The lawsuit sparks concerns about certain products in the ad tech stack, where advertisers and publishers use Google’s tools to buy and sell ad space on other websites. That business was around $31.7 billion in 2021 or 12.3% of Google’s total revenue. Almost 70 percent of that revenue goes to publishers.
An ad tech divestiture “may not be a game changer but it could be sneaky important to Google’s ad targeting capability,” said Paul Gallant with the Cowen Washington Research Group.
“It connects to all of Google’s other businesses and ties them together. I think Google might be more concerned about losing ad tech down the road than people might think,” Gallant said.

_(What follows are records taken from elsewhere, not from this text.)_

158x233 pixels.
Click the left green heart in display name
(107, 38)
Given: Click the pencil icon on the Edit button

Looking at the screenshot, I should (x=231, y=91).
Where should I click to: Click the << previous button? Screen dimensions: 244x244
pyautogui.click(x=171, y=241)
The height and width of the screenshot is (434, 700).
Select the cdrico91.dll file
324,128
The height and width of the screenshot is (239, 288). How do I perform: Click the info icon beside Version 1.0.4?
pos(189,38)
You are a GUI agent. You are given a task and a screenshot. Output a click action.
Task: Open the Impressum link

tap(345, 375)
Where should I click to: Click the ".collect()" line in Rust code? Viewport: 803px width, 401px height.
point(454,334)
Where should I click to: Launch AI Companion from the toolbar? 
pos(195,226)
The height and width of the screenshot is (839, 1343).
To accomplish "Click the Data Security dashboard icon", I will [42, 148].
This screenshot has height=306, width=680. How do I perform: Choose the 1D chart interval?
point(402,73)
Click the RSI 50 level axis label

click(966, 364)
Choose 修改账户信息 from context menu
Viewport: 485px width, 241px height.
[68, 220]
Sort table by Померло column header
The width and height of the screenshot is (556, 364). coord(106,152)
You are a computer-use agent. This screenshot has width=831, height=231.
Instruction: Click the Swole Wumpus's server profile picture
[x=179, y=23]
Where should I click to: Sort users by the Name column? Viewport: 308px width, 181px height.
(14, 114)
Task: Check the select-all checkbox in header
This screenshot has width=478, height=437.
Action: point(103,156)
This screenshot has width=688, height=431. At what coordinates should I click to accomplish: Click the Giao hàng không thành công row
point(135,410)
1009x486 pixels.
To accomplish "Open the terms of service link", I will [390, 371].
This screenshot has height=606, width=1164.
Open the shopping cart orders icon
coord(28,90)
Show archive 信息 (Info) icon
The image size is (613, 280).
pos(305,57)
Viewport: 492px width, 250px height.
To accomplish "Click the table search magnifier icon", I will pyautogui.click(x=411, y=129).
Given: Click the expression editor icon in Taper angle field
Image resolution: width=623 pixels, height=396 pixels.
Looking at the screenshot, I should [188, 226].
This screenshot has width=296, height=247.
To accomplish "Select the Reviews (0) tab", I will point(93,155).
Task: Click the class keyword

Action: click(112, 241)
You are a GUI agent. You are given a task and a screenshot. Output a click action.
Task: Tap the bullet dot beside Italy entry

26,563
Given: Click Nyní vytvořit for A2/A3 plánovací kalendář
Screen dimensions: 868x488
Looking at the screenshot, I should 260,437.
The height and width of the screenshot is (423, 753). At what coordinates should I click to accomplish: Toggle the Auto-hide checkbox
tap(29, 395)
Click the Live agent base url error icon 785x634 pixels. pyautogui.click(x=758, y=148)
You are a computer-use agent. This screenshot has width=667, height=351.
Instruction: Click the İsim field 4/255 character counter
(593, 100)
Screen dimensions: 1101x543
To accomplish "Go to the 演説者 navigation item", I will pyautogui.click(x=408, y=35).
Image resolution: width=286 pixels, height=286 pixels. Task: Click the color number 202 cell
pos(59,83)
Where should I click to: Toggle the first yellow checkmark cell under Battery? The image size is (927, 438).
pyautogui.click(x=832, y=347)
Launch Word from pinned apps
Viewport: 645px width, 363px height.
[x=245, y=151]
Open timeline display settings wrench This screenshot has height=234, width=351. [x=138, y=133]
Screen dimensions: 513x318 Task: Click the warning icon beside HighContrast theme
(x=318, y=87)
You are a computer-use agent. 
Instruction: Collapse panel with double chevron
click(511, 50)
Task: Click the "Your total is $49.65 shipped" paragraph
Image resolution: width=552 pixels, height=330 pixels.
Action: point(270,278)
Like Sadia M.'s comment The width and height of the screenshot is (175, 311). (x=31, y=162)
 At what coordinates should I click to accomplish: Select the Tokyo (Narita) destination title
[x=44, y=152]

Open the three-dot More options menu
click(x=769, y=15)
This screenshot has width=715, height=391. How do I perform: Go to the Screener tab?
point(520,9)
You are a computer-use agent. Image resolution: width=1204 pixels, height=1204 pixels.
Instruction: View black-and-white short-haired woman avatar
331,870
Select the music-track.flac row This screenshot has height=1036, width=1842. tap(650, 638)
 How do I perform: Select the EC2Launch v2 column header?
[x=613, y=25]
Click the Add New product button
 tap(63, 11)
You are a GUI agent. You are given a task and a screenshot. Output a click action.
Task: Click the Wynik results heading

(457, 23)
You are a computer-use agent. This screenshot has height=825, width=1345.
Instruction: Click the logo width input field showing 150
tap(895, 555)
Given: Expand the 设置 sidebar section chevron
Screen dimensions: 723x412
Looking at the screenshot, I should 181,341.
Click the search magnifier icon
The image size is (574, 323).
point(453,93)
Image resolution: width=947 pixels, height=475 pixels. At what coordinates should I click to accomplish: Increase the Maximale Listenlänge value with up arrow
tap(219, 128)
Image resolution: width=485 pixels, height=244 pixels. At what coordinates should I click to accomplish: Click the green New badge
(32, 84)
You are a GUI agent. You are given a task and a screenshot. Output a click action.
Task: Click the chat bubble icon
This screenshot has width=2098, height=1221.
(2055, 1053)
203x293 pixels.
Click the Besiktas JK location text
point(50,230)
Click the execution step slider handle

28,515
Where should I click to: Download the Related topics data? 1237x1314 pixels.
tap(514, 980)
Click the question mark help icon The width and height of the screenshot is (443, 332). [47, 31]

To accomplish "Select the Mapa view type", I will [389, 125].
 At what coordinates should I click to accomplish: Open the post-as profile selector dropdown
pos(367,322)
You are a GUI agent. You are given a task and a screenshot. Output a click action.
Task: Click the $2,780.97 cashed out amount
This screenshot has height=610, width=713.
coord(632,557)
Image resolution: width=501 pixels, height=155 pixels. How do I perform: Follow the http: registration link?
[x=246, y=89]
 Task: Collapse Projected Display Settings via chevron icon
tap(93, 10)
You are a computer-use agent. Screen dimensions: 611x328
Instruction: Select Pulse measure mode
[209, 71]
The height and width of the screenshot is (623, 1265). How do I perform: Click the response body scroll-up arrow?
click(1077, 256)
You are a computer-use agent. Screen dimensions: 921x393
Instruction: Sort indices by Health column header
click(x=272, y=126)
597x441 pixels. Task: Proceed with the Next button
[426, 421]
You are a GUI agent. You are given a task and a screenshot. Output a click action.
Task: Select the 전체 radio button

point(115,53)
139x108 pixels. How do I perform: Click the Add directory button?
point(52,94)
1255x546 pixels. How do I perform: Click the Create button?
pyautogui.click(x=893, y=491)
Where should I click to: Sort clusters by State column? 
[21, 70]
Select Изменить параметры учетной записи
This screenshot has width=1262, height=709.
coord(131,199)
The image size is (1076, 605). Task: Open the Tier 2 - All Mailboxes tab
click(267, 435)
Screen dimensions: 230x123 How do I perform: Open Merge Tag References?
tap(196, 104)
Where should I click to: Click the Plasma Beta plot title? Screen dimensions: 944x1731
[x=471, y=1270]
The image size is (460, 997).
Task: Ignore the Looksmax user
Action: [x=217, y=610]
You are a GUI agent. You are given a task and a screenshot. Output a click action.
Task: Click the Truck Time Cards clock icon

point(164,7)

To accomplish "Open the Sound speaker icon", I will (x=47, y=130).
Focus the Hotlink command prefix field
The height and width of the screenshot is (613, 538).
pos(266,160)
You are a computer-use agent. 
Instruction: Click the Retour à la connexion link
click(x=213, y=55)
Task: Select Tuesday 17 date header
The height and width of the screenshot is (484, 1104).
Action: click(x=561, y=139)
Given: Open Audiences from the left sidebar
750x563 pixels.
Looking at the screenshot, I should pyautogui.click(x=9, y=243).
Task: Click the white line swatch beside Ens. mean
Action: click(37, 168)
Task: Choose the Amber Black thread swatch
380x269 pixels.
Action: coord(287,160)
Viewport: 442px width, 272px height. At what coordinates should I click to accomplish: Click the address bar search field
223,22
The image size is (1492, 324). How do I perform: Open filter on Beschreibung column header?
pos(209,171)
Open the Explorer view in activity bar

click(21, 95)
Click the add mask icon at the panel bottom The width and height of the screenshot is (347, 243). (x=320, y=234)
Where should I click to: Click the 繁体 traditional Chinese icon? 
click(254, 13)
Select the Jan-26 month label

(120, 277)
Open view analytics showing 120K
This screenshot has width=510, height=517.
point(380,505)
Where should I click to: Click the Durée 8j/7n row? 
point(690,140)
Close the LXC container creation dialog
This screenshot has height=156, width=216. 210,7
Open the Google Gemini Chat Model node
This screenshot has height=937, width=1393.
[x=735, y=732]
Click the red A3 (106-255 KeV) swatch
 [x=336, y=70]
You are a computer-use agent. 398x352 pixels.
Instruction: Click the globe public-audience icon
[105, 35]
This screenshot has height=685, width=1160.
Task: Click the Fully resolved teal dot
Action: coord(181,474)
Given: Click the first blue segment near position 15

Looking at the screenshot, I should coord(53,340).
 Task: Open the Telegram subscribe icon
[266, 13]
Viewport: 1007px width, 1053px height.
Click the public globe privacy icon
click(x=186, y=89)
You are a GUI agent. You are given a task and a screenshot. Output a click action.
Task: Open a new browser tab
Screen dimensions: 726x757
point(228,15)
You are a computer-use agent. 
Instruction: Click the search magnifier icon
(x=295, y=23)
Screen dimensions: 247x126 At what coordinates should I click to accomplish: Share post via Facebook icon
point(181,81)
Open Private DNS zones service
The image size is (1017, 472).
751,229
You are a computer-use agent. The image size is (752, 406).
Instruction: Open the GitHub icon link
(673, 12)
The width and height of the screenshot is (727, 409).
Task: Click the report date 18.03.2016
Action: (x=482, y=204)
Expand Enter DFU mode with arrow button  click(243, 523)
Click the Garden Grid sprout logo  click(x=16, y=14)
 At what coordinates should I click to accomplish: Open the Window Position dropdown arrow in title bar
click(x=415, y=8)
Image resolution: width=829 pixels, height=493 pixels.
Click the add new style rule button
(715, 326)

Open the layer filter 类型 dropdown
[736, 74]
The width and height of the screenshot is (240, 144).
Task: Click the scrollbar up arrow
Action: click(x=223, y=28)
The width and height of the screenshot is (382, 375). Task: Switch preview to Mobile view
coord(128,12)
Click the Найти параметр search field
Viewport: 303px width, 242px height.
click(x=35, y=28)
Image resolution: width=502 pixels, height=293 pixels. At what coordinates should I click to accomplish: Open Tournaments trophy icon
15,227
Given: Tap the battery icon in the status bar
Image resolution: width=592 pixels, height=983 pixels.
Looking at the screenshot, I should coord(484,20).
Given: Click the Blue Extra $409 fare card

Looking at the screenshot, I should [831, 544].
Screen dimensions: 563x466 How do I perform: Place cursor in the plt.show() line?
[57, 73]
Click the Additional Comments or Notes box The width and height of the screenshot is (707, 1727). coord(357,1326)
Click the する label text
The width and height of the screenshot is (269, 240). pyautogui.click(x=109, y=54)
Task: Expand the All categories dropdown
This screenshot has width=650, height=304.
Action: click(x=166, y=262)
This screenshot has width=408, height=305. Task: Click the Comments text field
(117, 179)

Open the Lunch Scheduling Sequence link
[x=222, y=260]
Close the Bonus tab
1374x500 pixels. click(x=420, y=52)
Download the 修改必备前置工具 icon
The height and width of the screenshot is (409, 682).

The company made a string of purchases, including AdMob in 2009 and DoubleClick in 2008, to help make it a dominant player in online advertising.
‘PROJECT POIROT’
While Google hangs on as the market leader by a long shot, its share of the U.S. digital ad revenue has been weakening, dropping to 28.8 percent in 2022 from 36.7% in 2016, according to Insider Intelligence.
The Justice Department requested a jury to decide the case, which was submitted to the U.S. District Court for the Eastern District of Virginia. The lawsuit details several of Google’s attempts to dominate the advertising market.
The complaint discussed header bidding, which was a way that firms could sidestep Google to bid on ad space on websites.
Buy Crypto NowIt details a series of projects including one dubbed “Project Poirot” named after Agatha Christie’s master detective, Hercule Poirot.
The project “was designed to identify and respond effectively to ad exchanges that had adopted header bidding technology.”
The 149-page complaint said Google doubled down after Project Poirot’s initial success in manipulating its advertisers’ spending to lower competition from rival ad exchanges. Rivals OpenX would lose 42%, AppNexus/Xandr lost 31 percent of DV360 advertiser spending, Pubmatic would lose 26%, and Rubicon would lose 22%, the complaint said.